» WORK ORDER: Every line of the records that holds the word "below" should be copied out.

» RECORDS:
————
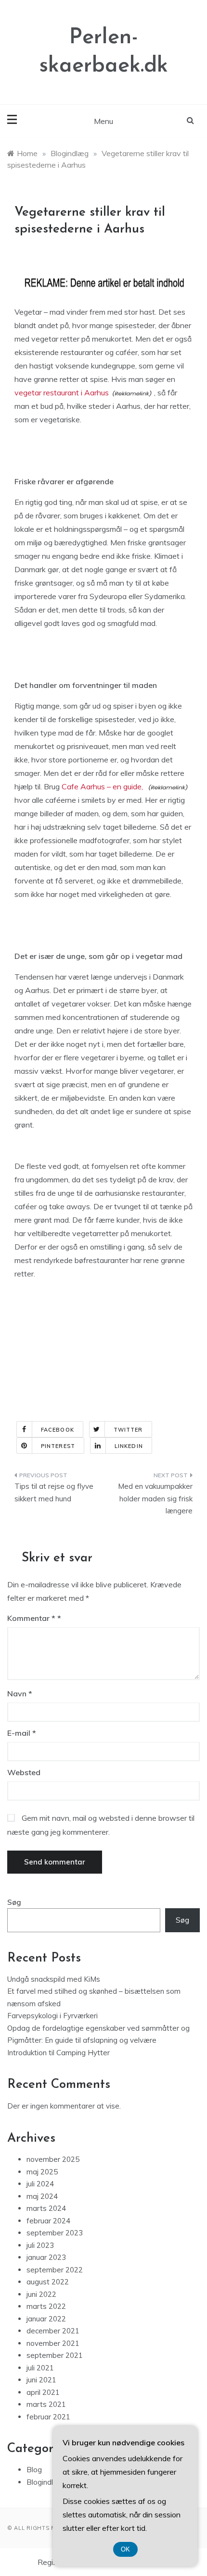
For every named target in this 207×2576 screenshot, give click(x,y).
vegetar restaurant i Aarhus (61, 392)
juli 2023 (40, 2245)
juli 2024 (40, 2183)
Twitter (128, 1429)
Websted (23, 1772)
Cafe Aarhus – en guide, (103, 786)
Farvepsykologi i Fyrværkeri (52, 2015)
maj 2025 (42, 2171)
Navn (19, 1693)
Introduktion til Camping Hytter (58, 2052)
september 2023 (54, 2232)
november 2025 (52, 2159)
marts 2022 (46, 2306)
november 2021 (52, 2343)
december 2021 (52, 2330)
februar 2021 (48, 2416)
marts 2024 (46, 2208)
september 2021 (54, 2355)
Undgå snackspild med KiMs (53, 1979)
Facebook (57, 1429)
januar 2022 (46, 2318)
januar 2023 (46, 2257)
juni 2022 (41, 2294)
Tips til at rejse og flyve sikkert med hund (53, 1492)
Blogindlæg (45, 2482)
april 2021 (43, 2392)
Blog (34, 2469)
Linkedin (129, 1446)
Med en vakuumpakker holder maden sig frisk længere (155, 1498)
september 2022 (54, 2269)
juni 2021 (41, 2379)
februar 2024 (48, 2220)
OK (125, 2549)
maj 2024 (42, 2196)
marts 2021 (46, 2404)
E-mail (21, 1733)
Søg (14, 1902)
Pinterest (58, 1446)
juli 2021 (40, 2367)
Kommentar (31, 1618)
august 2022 (47, 2281)
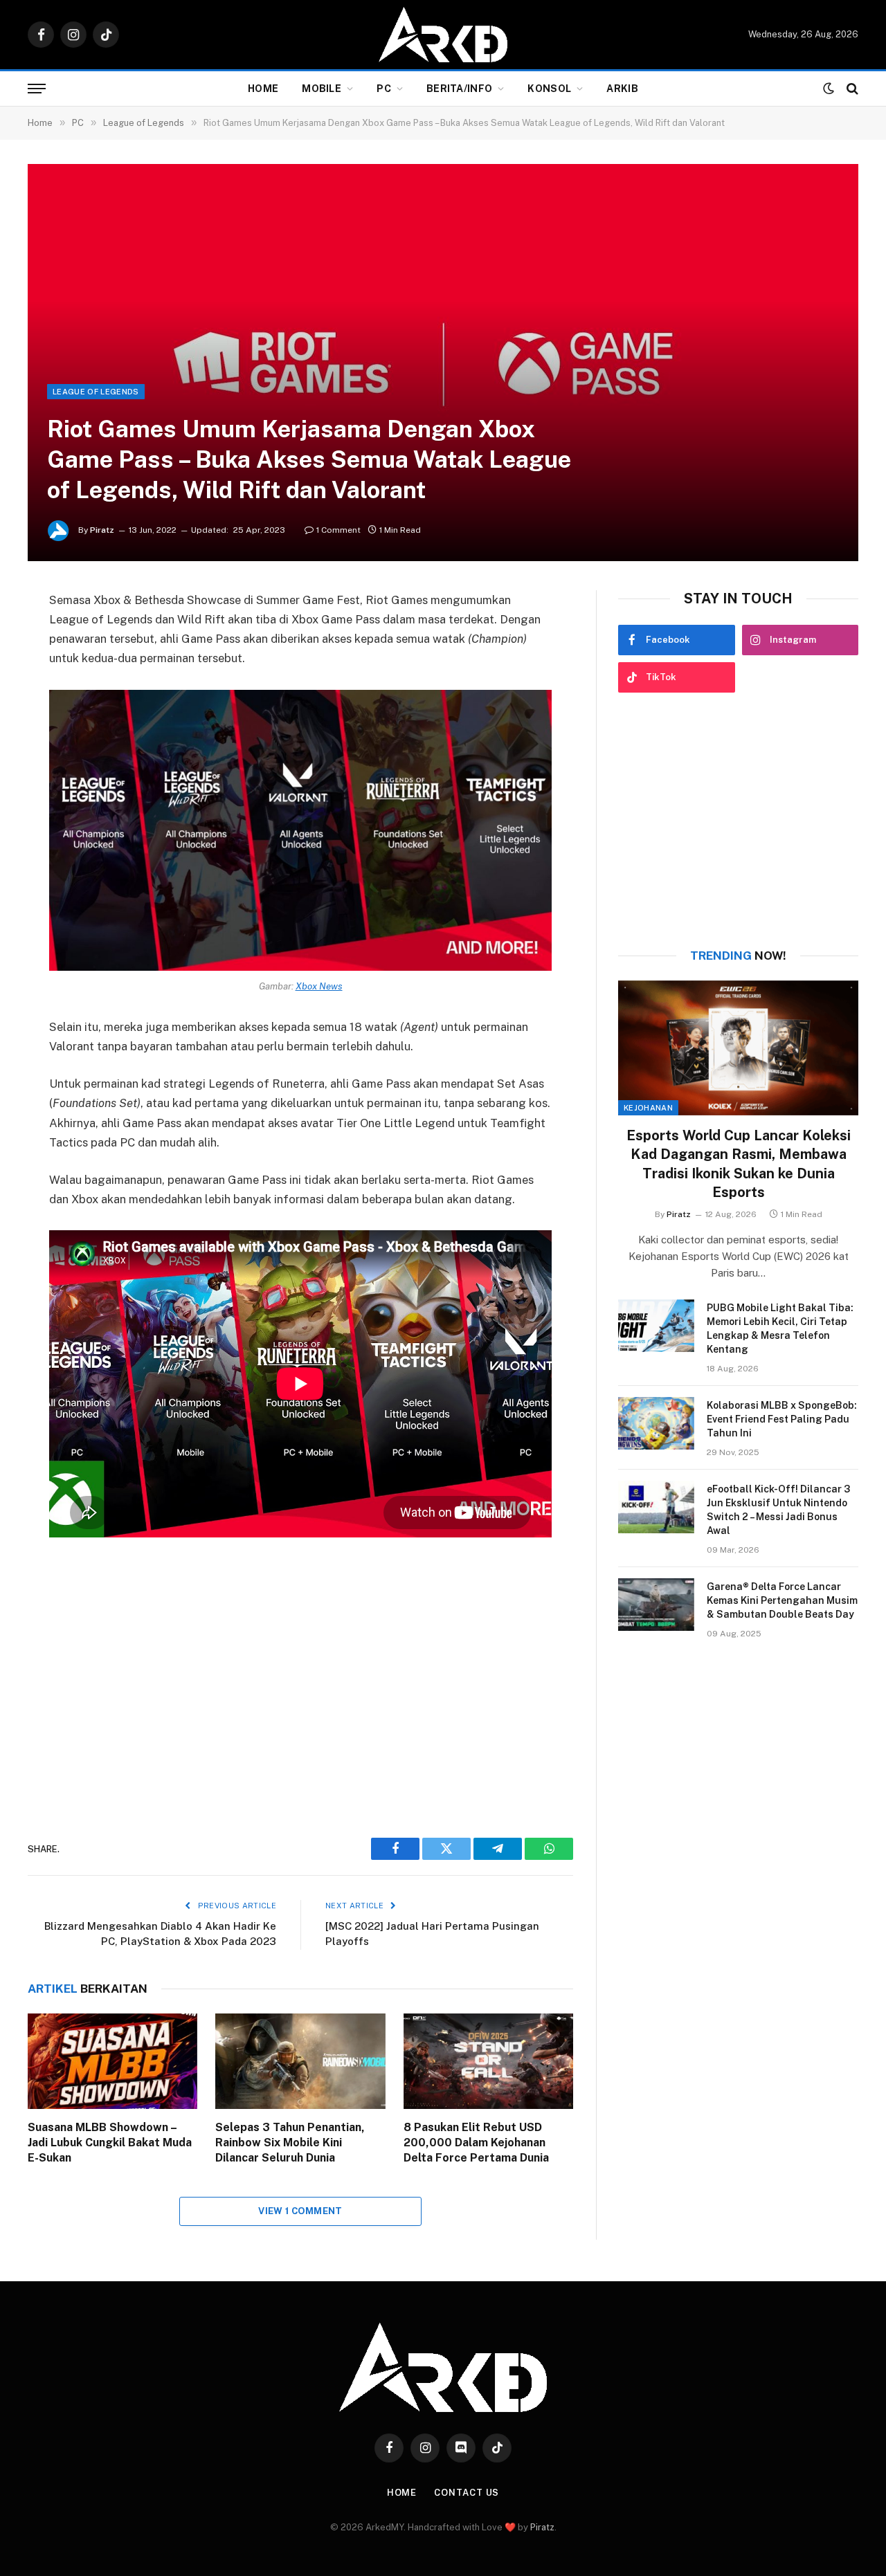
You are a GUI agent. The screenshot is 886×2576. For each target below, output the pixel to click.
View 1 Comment (300, 2211)
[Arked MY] (443, 34)
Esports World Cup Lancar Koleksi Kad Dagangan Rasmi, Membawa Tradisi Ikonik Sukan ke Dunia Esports (738, 1163)
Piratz (102, 530)
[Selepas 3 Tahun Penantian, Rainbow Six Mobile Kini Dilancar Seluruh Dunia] (300, 2061)
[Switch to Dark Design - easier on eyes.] (829, 88)
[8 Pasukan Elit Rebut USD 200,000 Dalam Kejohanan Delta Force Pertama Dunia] (488, 2061)
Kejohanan (648, 1108)
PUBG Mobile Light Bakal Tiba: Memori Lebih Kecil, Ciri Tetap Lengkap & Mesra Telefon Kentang (780, 1328)
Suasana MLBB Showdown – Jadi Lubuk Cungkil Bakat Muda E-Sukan (110, 2142)
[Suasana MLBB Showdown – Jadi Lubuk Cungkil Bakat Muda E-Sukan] (112, 2061)
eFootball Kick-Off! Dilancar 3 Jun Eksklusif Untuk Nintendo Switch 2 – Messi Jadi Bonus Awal (778, 1509)
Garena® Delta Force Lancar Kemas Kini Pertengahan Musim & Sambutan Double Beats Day (782, 1600)
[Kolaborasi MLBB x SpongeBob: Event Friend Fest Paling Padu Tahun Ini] (656, 1423)
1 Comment (338, 530)
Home (263, 88)
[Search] (851, 88)
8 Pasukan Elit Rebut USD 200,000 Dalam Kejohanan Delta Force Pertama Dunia (476, 2142)
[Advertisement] (300, 1682)
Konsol (549, 88)
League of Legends (96, 391)
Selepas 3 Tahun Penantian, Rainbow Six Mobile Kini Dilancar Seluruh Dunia (290, 2142)
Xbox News (319, 986)
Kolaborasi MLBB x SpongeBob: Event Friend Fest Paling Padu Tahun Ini (782, 1419)
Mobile (321, 88)
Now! (738, 955)
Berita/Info (459, 88)
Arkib (622, 88)
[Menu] (37, 88)
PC (384, 88)
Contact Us (466, 2492)
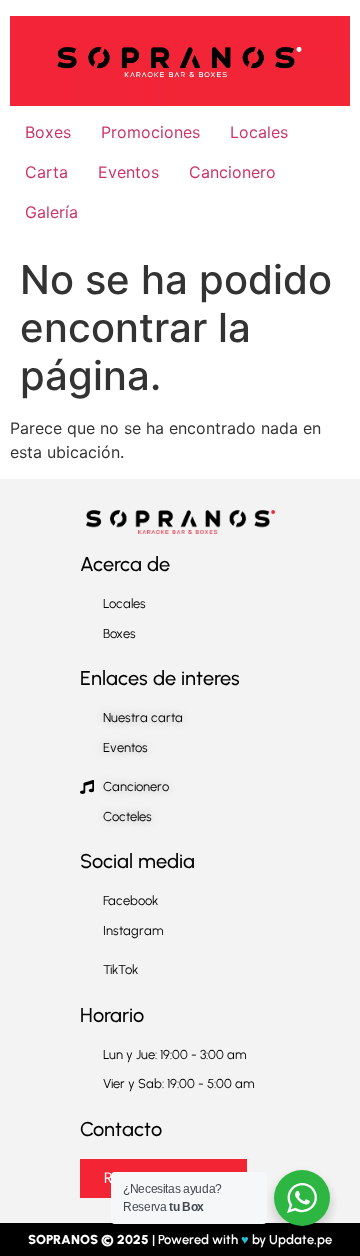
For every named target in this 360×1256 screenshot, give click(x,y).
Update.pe (300, 1239)
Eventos (128, 172)
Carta (46, 172)
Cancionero (232, 172)
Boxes (48, 132)
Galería (51, 212)
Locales (259, 132)
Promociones (150, 132)
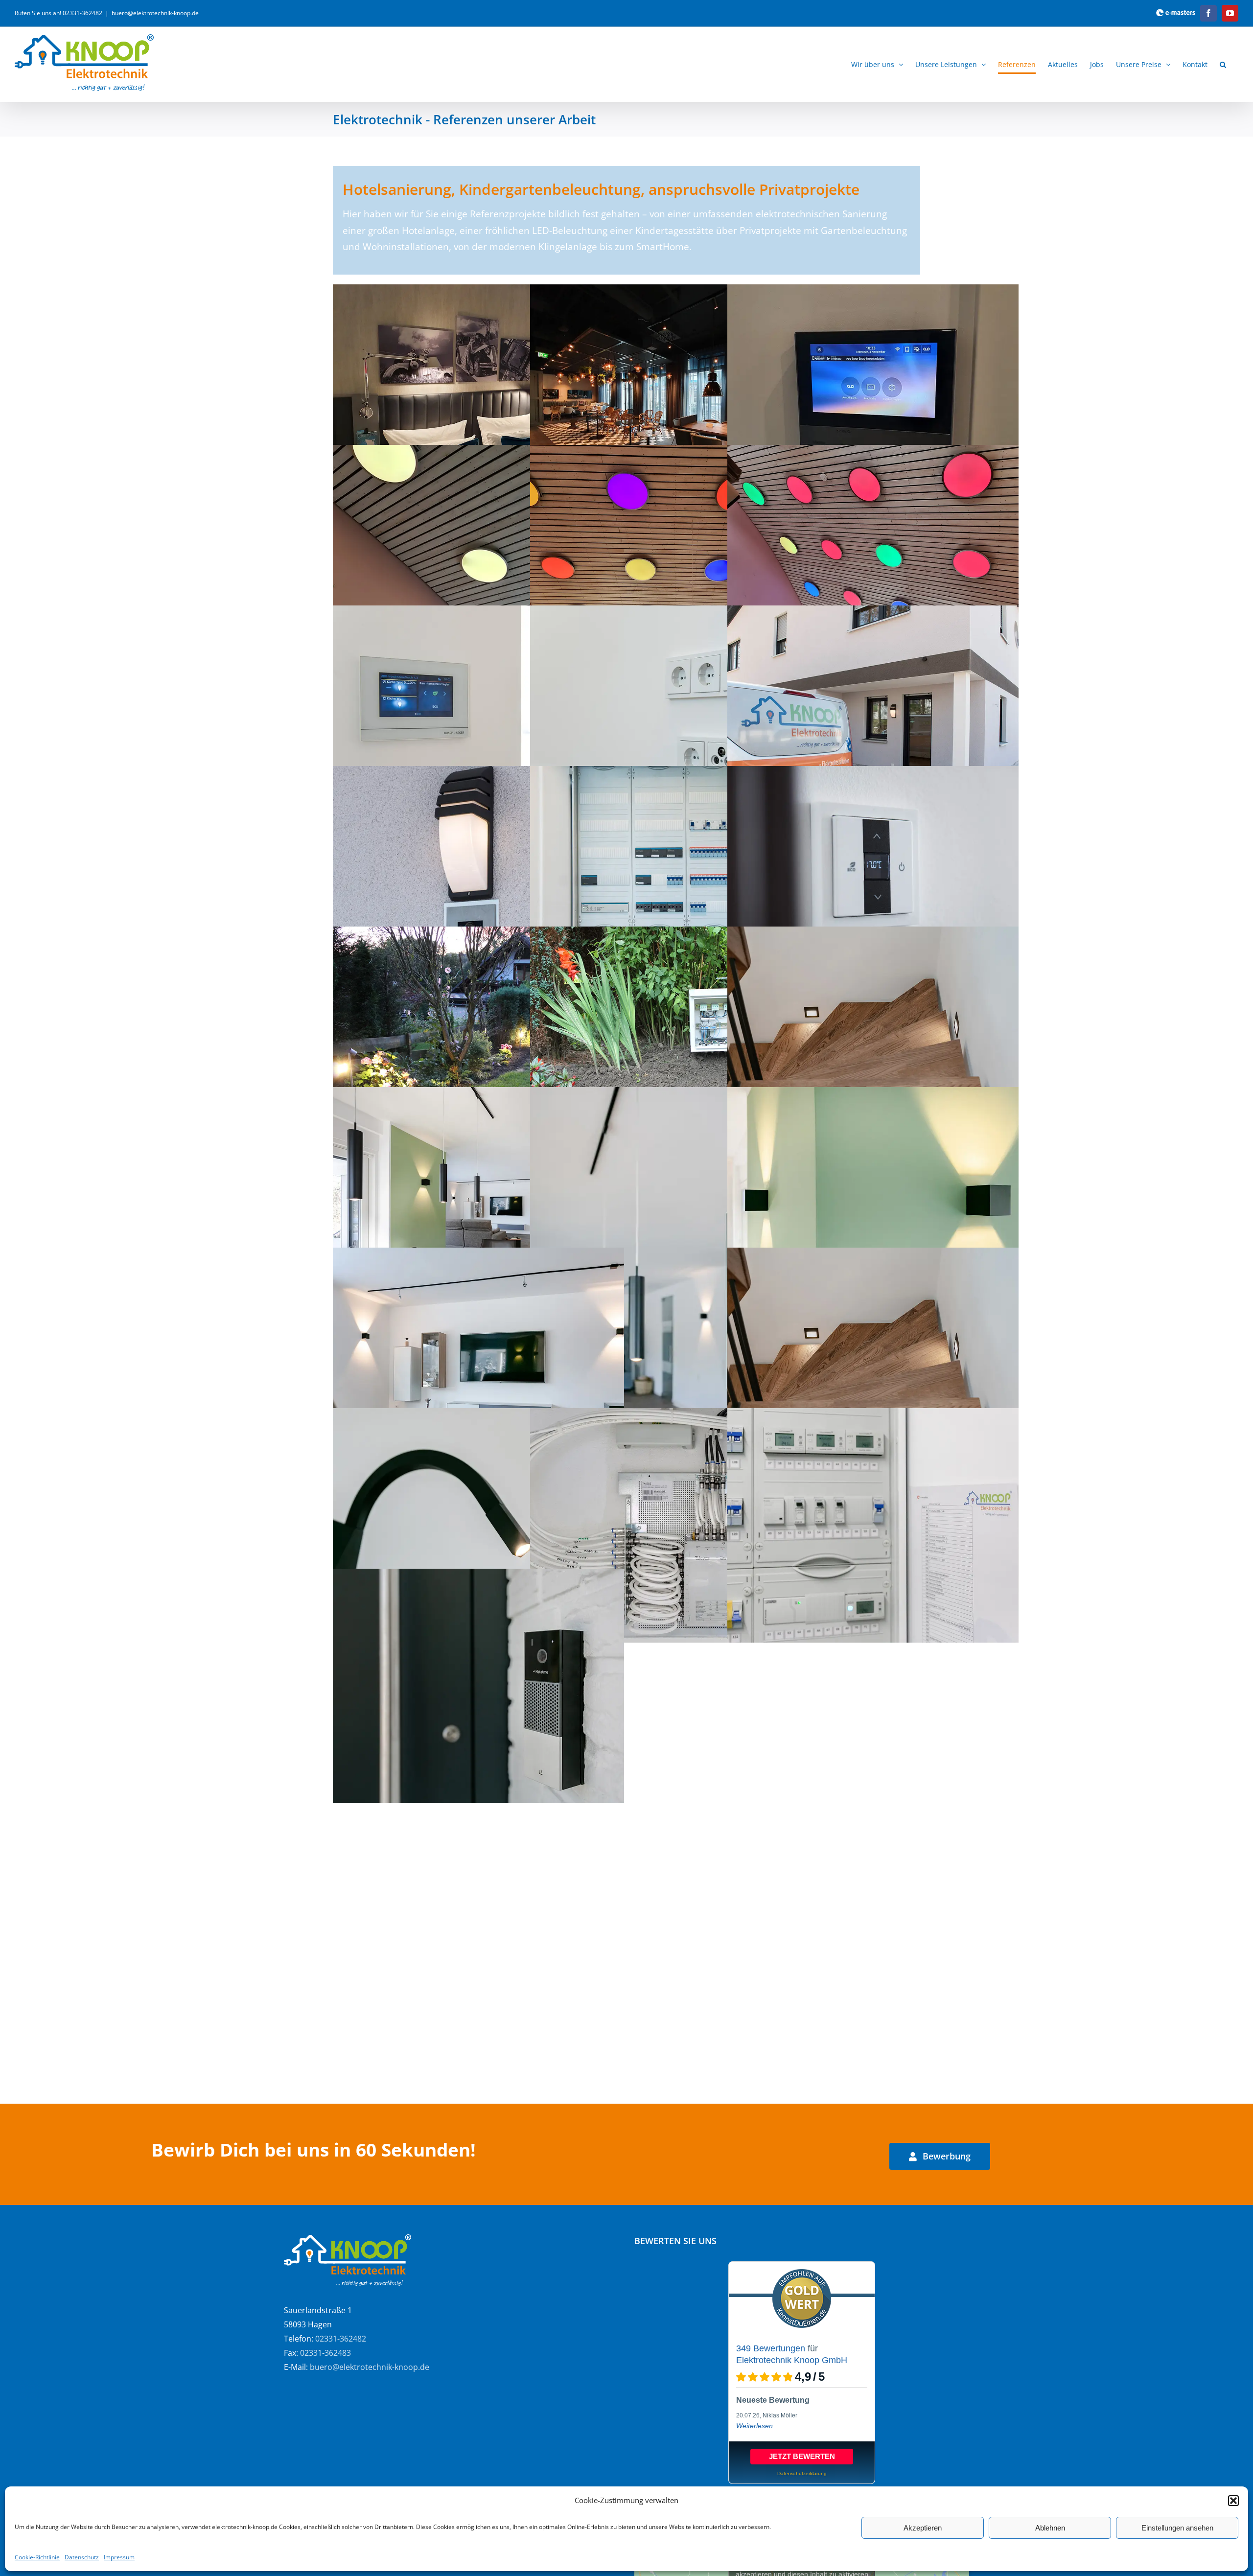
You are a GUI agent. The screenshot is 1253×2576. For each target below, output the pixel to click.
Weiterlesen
————
» TASK OUTPUT:
You are a GUI agent. The screenshot is 886×2576. For each target below, output the pixel to click.
You are a GUI agent. The screenshot is 1253×2576. For each target below, output the pixel to click.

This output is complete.